— Source data —
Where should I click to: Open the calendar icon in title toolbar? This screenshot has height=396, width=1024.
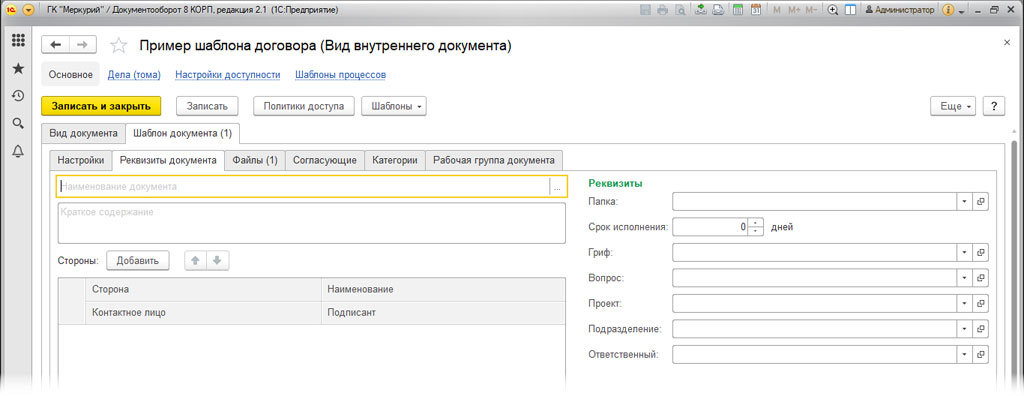tap(756, 10)
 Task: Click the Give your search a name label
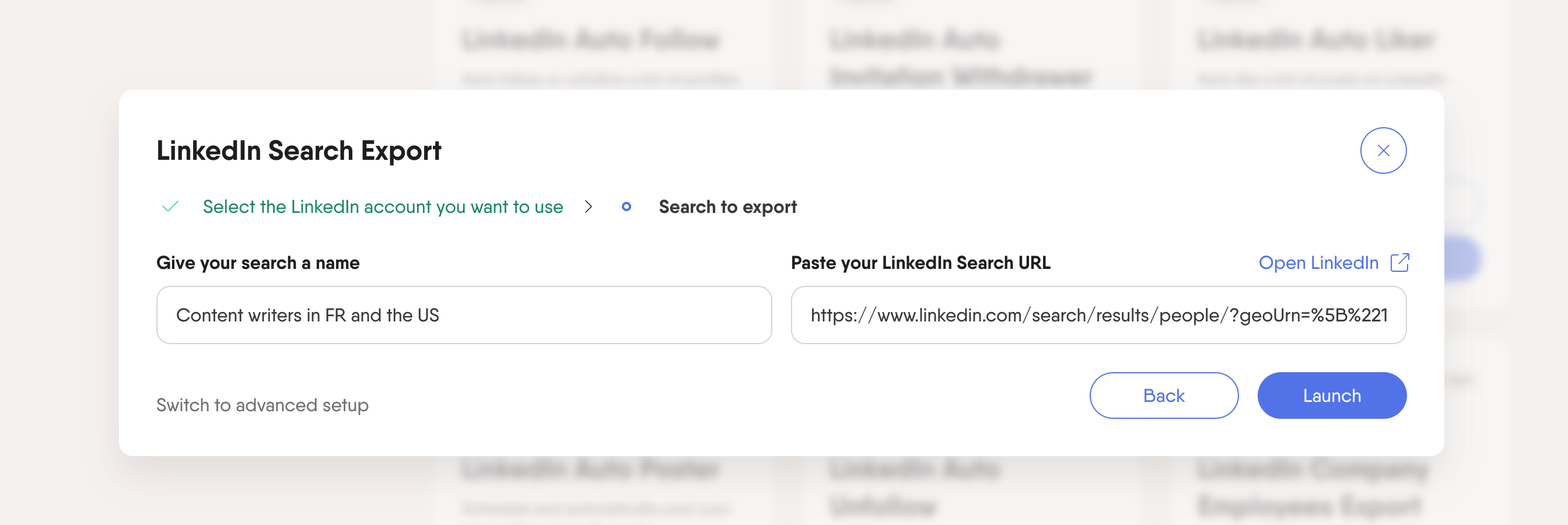click(x=257, y=262)
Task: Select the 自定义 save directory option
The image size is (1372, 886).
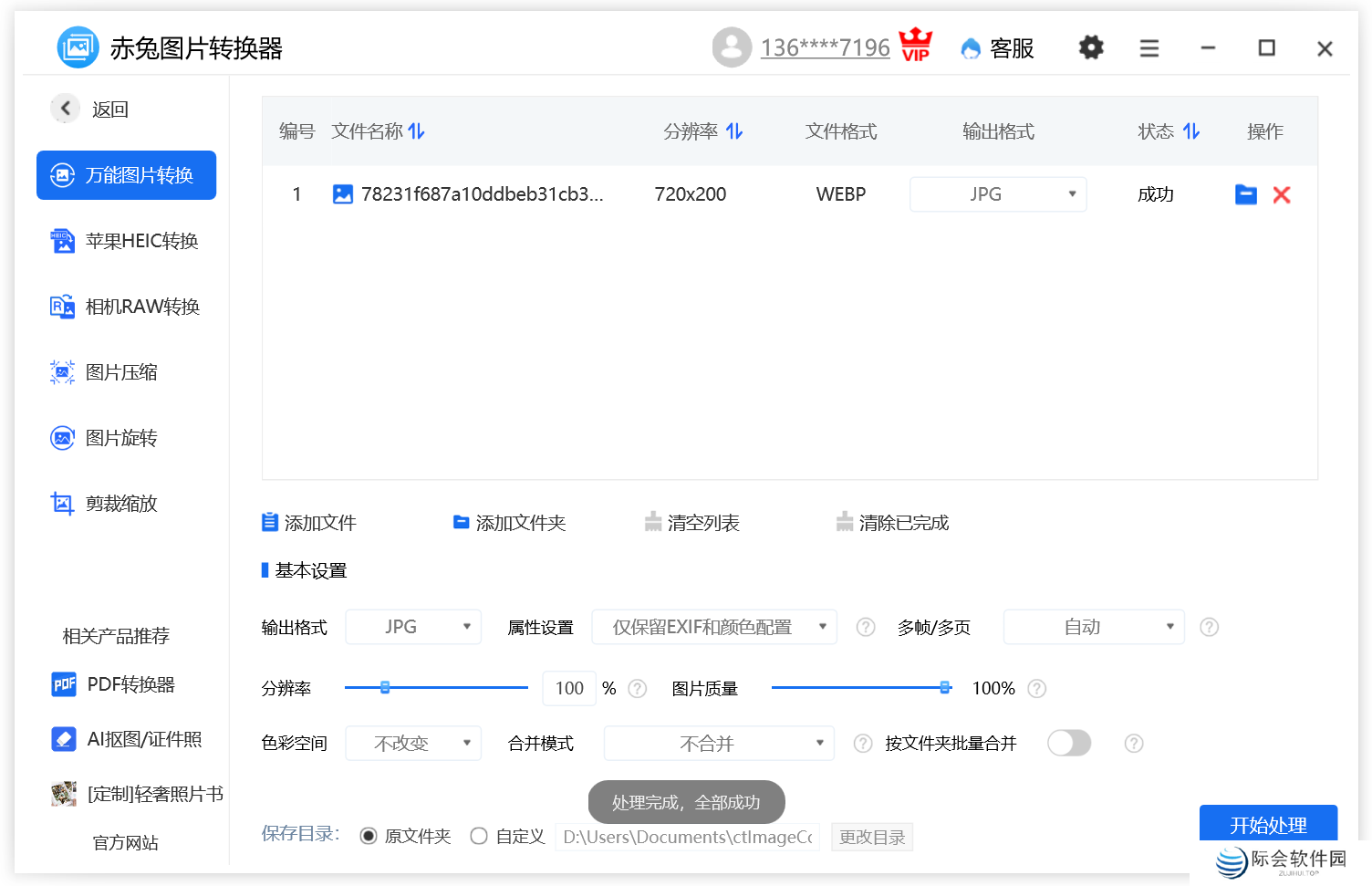Action: coord(479,835)
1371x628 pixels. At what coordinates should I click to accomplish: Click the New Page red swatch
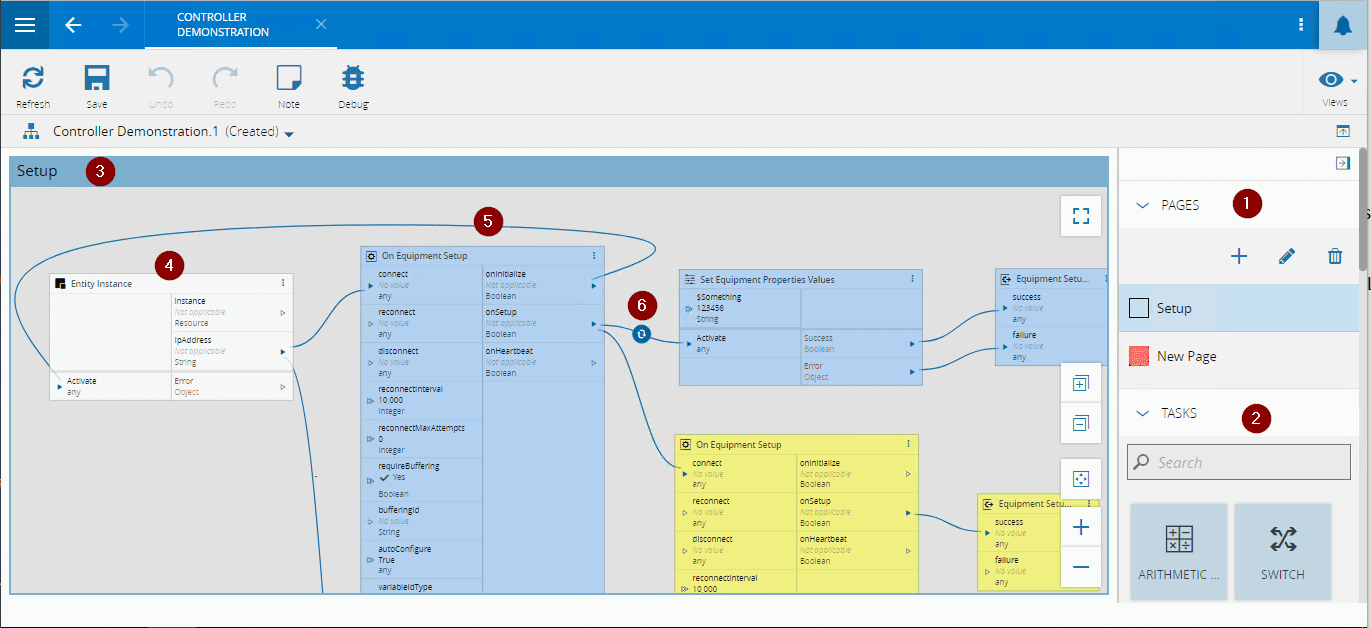click(x=1138, y=356)
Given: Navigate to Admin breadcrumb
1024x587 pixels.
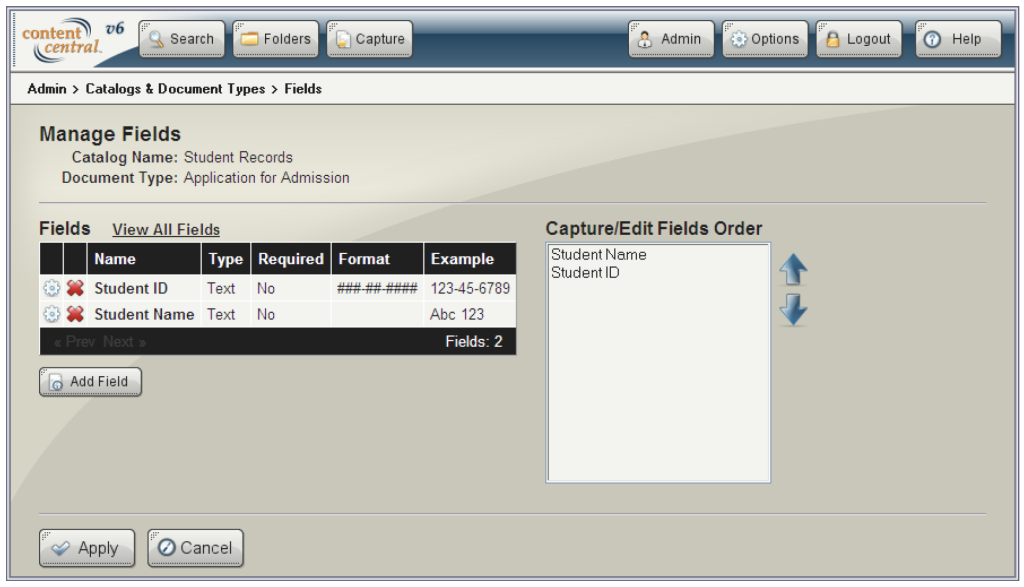Looking at the screenshot, I should pyautogui.click(x=48, y=88).
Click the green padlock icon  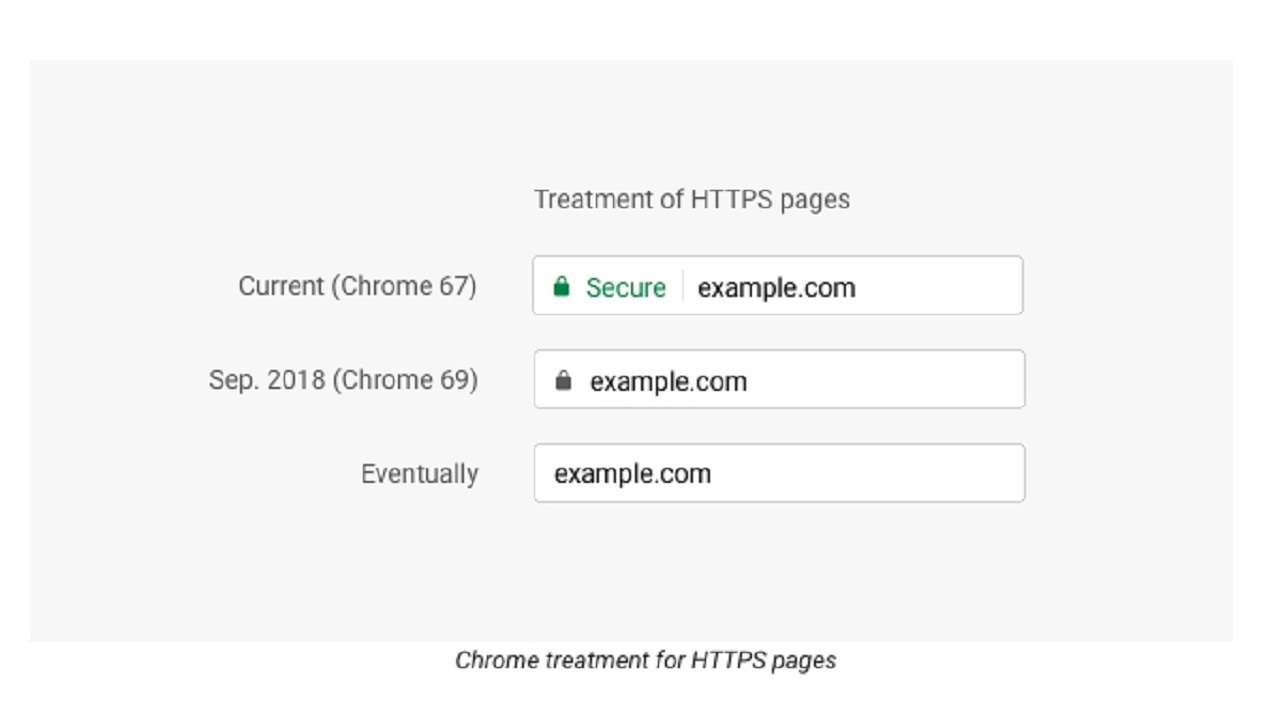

— Problem to solve —
From the line containing "The image size is (1372, 886)." to the final line of the entries, both included, transcribe every line exactly, omit the pictures, and add nothing more.

— Written answer —
The image size is (1372, 886).
Action: coord(479,835)
1371x628 pixels. At what coordinates should I click to accomplish: Click the New Page red swatch
click(x=1138, y=356)
Given: Navigate to Admin breadcrumb
1024x587 pixels.
Looking at the screenshot, I should pyautogui.click(x=48, y=88).
Click the green padlock icon  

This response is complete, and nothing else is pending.